むきになるのも馬鹿馬鹿しくて、無言で前を向きぐい呑に残っていた酒を一気に干すと、そんなオレにナルトが
「なんだよちょっとチュッってしただけだろ。今更こんなんで怒んなって」
などと軽く肩をぶつけてきた。触れ合った場所からじんわりと、少し高い体温が伝わってくる。すっかり酔いが回っているせいだろうか。先程まで肌にまとわり付いていた肌寒さは、今は綺麗に何処かへ行ってしまっている。
「なぁサスケ、オレらさあ、ぶっちゃけこんなに長生きできるなんて、昔は思ってなかったよな」
オレの肩に凭れながら、いやにしみじみとそんな感慨を告げてくるナルトに、オレは小さく鼻を鳴らした。
まあ、確かに。
その考えに関しては、オレも同意してやってもいい。
「結婚とか、子供とか」
「……」
「その上ほら、『トモシラガ』ってゆーの?老け込んでくのはヤだけどさ、でもオレってばサスケと一緒に頭の真っ白なジジイになれんのは、結構っつーか、かなり嬉しいってば」
「――白くなる前に、全部無くなってなきゃいいけどな」
ぼそりと茶々を入れると、途端に(ハッ!)とした様子のナルトは慌てて自分の頭を押さえた。

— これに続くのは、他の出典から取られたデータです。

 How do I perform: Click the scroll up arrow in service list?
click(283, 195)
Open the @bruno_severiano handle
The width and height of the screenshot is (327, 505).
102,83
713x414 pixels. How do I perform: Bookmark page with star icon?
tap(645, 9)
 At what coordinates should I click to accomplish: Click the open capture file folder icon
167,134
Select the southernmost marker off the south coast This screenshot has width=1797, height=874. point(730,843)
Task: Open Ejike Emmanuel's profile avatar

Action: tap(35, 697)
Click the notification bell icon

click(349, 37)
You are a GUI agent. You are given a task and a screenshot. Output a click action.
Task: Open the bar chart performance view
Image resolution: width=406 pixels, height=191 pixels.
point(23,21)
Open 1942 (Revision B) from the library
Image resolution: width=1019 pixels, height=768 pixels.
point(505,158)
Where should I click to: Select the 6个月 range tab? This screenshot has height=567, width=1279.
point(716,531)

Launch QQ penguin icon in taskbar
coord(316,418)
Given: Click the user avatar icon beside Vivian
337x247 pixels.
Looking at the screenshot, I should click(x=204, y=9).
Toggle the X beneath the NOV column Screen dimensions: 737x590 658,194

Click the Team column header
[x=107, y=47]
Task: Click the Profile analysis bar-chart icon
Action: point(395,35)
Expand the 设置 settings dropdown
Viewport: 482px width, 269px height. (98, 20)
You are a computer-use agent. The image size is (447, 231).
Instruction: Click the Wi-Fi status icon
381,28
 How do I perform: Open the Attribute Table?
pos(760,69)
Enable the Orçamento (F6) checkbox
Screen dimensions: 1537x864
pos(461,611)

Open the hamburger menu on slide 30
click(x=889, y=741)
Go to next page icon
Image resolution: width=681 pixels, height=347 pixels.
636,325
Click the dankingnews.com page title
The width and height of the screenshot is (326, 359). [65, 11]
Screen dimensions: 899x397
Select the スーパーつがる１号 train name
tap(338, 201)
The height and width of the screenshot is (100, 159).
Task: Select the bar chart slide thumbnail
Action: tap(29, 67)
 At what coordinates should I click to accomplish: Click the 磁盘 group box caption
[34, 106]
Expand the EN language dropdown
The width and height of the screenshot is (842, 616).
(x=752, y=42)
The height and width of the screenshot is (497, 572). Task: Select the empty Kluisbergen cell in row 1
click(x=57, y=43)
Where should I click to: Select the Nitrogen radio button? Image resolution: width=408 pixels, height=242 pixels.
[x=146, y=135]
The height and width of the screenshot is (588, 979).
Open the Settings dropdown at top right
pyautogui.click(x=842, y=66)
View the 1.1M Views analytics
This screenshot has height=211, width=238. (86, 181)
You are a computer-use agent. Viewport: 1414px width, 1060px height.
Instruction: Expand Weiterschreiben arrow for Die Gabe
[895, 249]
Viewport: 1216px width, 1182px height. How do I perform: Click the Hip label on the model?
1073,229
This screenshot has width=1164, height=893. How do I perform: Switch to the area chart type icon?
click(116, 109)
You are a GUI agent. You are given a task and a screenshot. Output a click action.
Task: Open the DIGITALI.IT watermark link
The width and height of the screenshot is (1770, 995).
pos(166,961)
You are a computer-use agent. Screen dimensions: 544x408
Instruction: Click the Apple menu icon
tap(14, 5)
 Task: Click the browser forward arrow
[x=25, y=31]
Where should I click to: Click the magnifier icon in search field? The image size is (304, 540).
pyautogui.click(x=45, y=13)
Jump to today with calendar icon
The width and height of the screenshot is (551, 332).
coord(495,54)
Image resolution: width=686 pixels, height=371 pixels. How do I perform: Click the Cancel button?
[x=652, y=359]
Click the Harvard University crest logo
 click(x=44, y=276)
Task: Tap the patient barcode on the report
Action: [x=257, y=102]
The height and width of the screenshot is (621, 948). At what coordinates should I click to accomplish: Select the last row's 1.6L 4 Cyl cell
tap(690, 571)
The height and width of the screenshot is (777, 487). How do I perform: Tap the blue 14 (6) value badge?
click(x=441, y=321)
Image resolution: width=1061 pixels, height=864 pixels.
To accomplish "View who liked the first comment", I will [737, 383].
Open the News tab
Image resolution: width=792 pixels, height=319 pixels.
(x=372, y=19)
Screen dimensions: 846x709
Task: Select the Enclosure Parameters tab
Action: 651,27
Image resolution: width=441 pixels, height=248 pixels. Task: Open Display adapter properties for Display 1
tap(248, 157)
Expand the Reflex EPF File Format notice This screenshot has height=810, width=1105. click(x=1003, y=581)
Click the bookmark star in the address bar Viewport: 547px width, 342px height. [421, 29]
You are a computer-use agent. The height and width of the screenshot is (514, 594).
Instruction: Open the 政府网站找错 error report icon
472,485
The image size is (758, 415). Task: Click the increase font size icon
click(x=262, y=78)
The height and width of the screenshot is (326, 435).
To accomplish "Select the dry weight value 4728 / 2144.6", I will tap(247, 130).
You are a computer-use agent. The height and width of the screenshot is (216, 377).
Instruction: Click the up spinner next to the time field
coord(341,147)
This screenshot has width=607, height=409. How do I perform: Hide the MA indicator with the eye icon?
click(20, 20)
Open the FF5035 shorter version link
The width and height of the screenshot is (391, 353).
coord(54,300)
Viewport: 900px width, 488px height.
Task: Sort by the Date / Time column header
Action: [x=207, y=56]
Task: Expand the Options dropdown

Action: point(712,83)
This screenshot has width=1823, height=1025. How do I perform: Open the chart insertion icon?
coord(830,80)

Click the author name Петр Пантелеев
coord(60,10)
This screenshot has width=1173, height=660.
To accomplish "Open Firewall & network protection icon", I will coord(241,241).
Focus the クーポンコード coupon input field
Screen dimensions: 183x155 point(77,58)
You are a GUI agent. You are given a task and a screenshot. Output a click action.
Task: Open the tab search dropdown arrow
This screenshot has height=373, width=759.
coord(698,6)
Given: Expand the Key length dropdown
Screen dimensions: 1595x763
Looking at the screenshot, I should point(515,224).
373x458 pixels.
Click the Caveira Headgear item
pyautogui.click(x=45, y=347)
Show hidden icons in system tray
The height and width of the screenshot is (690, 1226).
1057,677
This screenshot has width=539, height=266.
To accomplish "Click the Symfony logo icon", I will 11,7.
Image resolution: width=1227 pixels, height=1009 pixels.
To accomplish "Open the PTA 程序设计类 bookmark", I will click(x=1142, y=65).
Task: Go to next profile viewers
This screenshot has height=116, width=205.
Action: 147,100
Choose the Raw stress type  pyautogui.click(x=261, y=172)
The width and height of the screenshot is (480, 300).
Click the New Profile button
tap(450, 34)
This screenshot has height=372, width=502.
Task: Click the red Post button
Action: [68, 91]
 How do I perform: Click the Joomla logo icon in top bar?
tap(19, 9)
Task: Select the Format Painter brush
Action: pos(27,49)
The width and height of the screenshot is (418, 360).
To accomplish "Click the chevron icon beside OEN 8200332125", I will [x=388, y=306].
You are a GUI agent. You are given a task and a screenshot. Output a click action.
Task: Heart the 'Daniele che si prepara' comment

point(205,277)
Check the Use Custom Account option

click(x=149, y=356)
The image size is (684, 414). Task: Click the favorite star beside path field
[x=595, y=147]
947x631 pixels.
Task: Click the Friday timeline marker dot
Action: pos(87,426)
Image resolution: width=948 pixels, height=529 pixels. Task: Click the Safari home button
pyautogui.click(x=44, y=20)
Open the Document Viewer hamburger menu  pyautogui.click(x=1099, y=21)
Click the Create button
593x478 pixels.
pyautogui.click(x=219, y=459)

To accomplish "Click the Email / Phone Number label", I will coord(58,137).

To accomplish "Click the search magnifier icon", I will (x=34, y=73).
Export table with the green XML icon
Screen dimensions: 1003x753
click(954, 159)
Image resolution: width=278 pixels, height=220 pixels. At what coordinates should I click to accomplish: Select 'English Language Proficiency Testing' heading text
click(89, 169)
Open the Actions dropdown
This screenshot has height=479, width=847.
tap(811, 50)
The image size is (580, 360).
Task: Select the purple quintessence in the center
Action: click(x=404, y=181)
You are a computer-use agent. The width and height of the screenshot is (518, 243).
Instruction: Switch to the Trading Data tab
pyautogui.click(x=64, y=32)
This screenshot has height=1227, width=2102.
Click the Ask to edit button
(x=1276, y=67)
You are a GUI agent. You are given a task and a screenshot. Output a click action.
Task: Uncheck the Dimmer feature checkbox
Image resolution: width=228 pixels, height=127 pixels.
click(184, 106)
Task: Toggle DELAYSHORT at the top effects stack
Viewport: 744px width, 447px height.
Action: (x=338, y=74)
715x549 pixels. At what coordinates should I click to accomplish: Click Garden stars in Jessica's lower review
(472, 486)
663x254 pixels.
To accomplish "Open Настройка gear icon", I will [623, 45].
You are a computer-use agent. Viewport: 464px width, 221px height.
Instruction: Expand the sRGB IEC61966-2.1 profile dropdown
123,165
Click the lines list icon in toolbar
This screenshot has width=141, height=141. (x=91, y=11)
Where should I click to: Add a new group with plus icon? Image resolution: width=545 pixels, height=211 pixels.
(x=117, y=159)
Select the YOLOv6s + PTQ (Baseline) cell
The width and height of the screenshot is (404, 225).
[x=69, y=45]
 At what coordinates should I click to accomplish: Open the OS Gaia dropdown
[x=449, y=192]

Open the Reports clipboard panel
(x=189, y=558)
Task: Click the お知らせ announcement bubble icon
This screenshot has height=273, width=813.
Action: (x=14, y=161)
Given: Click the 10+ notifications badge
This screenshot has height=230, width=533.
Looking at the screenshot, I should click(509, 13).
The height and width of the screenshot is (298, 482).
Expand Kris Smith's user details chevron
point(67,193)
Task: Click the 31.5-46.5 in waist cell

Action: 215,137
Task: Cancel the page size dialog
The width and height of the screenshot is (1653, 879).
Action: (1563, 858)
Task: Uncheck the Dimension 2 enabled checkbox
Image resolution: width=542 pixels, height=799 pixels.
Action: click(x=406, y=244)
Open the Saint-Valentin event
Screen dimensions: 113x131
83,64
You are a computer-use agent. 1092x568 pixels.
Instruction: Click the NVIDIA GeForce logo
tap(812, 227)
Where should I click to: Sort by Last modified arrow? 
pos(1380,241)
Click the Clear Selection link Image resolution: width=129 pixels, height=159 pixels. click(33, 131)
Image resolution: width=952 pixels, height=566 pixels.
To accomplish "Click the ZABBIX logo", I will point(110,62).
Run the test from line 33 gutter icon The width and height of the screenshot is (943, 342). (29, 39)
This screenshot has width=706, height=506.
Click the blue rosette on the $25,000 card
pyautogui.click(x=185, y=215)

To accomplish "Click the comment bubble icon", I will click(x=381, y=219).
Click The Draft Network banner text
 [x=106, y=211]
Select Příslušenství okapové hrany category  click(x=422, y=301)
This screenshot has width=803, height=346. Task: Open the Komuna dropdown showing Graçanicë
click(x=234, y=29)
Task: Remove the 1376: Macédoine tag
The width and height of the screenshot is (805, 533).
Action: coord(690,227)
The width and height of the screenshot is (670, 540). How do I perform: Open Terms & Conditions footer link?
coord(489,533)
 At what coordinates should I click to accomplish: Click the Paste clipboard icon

「しまった、そうじゃん!エロ仙人系じゃなくて、三代目のじーちゃんコースの可能性もあるってば」
などと戦慄く声に、ふと禿頭を光らせ豪快に笑うナルトが頭に思い浮かぶ。
出来上がった想像にくつくつと喉の奥を揺らしつつ、オレは再び酒瓶に手を伸ばし、空いたぐい飲みにとろとろと白濁した酒を満たした。
細く開けられた窓からの夜気に、沈丁花が混じる。娘はもう寝ただろうか。妻の方はまだ起きていてオレを待っているような気もしたけれど、なんとなく連絡するのがめんどくさい。まあ一応、行き先は告げてきたし。あいつならば適当に察して、先に休むだろう。
新月の夜は、窓の外に一面の星空を広げている。
馬鹿話を肴に淡く濁った酒を飲むオレ達の上で、古びた電灯がジジ、と短くまたたいた。
【end】
男は身勝手な方が萌えると思うんですけどどうでしょう。